The Wicked Day, Mary Stewart
Arrrghhh, this book! Okay, on the good side: Stewart knew the Arthurian material well and handled it with confidence, often bringing in small details in ways which were a delight to spot (but which didn’t particularly harm the narrative if you didn’t spot them). And it’s an interesting take on Mordred: a loyal son to Arthur, once he knows about it, taking up much the same sort of relationship as between Merlin and Ambrosius, or Arthur and Merlin. His emotions are for the most part really well done: his ambition, his determination, how he fights against his fate and ultimately serves it.
But. Arthur. In the last quarter or so of The Wicked Day, Stewart breaks her entire previous characterisation for Arthur. He becomes irrational, forgets who he can trust, takes advice from the wrong people — ignores the advice of people like Nimue, whose power comes from Merlin. He forgets what’s important — forgets important plans that he made — and just gives way to suspicion and slander. He endangers everything, and for what? For suspicions that just chapters before he knew were unfounded.

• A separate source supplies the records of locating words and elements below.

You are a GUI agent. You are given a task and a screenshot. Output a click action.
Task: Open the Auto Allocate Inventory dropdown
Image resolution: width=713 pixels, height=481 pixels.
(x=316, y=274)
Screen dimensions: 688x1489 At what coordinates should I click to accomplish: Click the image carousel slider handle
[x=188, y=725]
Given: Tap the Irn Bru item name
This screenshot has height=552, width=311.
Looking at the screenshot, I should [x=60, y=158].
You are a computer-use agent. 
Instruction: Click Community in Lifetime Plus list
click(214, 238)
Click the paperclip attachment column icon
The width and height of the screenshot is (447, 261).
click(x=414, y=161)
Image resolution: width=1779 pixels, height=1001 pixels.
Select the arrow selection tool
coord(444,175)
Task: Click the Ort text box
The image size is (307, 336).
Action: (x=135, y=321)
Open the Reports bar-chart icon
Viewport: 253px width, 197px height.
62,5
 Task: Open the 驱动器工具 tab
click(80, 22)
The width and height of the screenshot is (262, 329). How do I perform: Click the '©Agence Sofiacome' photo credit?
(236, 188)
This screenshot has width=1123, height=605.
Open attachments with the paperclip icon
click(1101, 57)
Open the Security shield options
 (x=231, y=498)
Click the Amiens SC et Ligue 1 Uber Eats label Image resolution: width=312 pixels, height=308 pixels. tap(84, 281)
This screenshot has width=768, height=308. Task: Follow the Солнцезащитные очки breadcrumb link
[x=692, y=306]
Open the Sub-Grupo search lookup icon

The way I read it, Stewart broke her own story’s backbone by insisting that everyone (except the women) remain blameless. She didn’t want to blame Arthur or Mordred or Bedwyr, so she palmed some of it off on Gawain’s rash nature, some of it on Mordred’s latent ambition, and… some on Arthur being an idiot in ways he hasn’t been at any other point in the series. She couldn’t resist heaping calumny on the women: Morgause committed incest knowingly with her brother, and then wanted to commit incest again with the son born of that union. What the hell? The other books well-established Stewart’s near-inability to handle the women of the Arthurian mythos (more surprising given the relatively active and capable heroines of her mystery/romances), but this is just… desperate. It reeks of pushing everything off onto the female characters, but she had to do it because she decided that it “didn’t make sense” for Mordred and Arthur to do things they do in some branches of the mythos — in some kind of wrong-headed attempt to marry it all together, or to follow the example of others (cough, Malory) who didn’t manage to bring it all together. It just won’t go.
And I can kind of get it. I did enjoy the little references I noticed, for example to other sons of Arthur. We want to admire the Arthurian heroes, and we want the best of all of them: the just and strong king, the heroic seneschal, etc, etc. (And I was badly served in this, since Gawain is an impetuous idiot given to murder in this version, and also my favourite knight in the general mythology.) But Stewart tried to get everyone out ‘alive’, or at least their reputations (few of them actually survive, which is kind of a relief given the contortions she went through in The Last Enchantment to keep Merlin alive), and that… doesn’t work.
It’s so frustrating, partially because I get the impulse, and I liked the relationship between Arthur and Mordred here. The treatment of women aside, I quite enjoyed the first three quarters, or even four-fifths. But. But. Stewart broke her own story and characterisation because she couldn’t make a hard decision, as far as I can see, and the story is critically weakened by it.